As you say. I thought the movie got so much praise because of the experimental animation, artwork, vibrant supporting cast, and cohesive world-building.
You'll have a hard time convincing me that the movie would have been hype if it had been forced to rely on Mile's story of the power of believing in yourself mixed with a fun uncle vs. responsibly daddy plot.
I hear what you're saying. The jump from kid who doesn't know what he's doing to a sudden badass out Spider-Manning Spider-Man seems silly.
But if there was a gradual buildup of Miles becoming Spider-Man, it would go against the entire point of the movie.
He was a victim of circumstance and got bitten by a radioactive spider. Like he says at the end, anyone can be Spider-Man. And when you see the Raimi films, it's the same thing. Parker got bitten and could suddenly do crazy gymnastics and beat up the bully and eventually the villains.

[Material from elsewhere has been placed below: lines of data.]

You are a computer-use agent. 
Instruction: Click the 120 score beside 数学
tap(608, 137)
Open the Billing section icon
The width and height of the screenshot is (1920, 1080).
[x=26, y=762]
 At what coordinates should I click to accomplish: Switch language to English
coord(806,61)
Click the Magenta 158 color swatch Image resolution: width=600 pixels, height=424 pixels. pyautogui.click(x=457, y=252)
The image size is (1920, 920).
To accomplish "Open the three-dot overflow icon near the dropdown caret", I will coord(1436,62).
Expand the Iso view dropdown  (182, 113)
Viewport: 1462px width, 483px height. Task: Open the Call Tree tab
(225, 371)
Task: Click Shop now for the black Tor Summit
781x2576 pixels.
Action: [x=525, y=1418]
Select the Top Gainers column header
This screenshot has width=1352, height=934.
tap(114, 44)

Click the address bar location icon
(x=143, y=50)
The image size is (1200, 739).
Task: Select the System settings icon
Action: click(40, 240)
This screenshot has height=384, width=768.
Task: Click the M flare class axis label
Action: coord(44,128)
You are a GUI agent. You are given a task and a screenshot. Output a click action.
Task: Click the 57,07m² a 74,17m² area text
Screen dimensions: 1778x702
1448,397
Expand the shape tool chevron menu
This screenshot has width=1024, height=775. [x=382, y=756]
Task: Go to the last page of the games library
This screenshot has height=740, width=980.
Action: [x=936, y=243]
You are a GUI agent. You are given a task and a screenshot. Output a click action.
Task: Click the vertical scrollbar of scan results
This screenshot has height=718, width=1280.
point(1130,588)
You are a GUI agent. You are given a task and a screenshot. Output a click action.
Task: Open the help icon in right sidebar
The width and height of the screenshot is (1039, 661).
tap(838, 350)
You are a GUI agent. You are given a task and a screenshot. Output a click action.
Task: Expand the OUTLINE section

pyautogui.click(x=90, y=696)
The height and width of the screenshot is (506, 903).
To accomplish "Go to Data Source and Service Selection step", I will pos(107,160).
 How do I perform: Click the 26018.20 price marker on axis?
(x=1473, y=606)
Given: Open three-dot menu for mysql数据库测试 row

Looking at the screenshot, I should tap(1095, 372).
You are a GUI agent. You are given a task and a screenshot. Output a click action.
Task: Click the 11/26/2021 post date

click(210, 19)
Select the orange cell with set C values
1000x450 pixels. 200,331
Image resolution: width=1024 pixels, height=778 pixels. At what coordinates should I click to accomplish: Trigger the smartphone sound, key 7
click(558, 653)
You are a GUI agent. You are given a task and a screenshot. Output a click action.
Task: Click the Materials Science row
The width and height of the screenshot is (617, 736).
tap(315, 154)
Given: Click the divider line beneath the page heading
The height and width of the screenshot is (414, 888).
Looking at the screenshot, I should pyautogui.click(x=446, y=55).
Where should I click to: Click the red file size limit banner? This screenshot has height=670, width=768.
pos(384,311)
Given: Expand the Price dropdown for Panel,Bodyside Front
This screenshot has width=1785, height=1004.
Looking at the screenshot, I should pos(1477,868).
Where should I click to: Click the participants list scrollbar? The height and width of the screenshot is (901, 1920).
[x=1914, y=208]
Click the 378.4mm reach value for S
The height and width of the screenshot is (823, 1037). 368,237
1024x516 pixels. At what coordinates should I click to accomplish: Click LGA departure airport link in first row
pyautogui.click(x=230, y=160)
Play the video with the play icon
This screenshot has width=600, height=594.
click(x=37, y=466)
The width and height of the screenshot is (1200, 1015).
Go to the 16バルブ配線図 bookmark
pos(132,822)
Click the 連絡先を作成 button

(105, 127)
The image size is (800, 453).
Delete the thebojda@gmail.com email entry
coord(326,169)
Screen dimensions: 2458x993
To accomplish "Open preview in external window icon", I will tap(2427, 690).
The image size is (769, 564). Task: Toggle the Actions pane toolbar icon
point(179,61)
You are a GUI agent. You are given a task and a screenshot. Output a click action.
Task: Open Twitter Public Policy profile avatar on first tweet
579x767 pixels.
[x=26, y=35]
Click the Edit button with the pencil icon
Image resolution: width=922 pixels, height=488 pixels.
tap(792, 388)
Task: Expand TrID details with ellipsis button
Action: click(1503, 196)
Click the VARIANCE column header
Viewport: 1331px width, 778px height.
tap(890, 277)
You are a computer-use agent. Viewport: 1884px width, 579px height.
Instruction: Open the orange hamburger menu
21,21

This isn't a case of someone training or working hard. It's about accepting the responsibility that comes with the new powers bestowed upon him. Up until that point in the movie, Miles simply didn't believe in himself, but he had all that power the moment he got bitten by a radioactive spider. The tipping point was his interactions with his family, especially after his uncle's death (an obvious Uncle Ben parallel that was stated by the 5 other dimensional Spider, uh, people).
Up to that point, I still believe Miles was a sympathetic character, if flawed. He was going through things high schoolers go through (the need to be accepted, embarrassing situations, adapting to a new school, etc.) and his story offered a fresh version of the high school Spider-Man story we get rehashed with every reboot.
Now, would the movie be as strong as it was on the strength of Miles' character alone? Probably not. But I don't think he hurt it. He's taken the mantle and the series can go in a nice new direction alongside the other Spider-Man movies. I can't say the same thing for the MCU reboot or the duology after the Raimi films.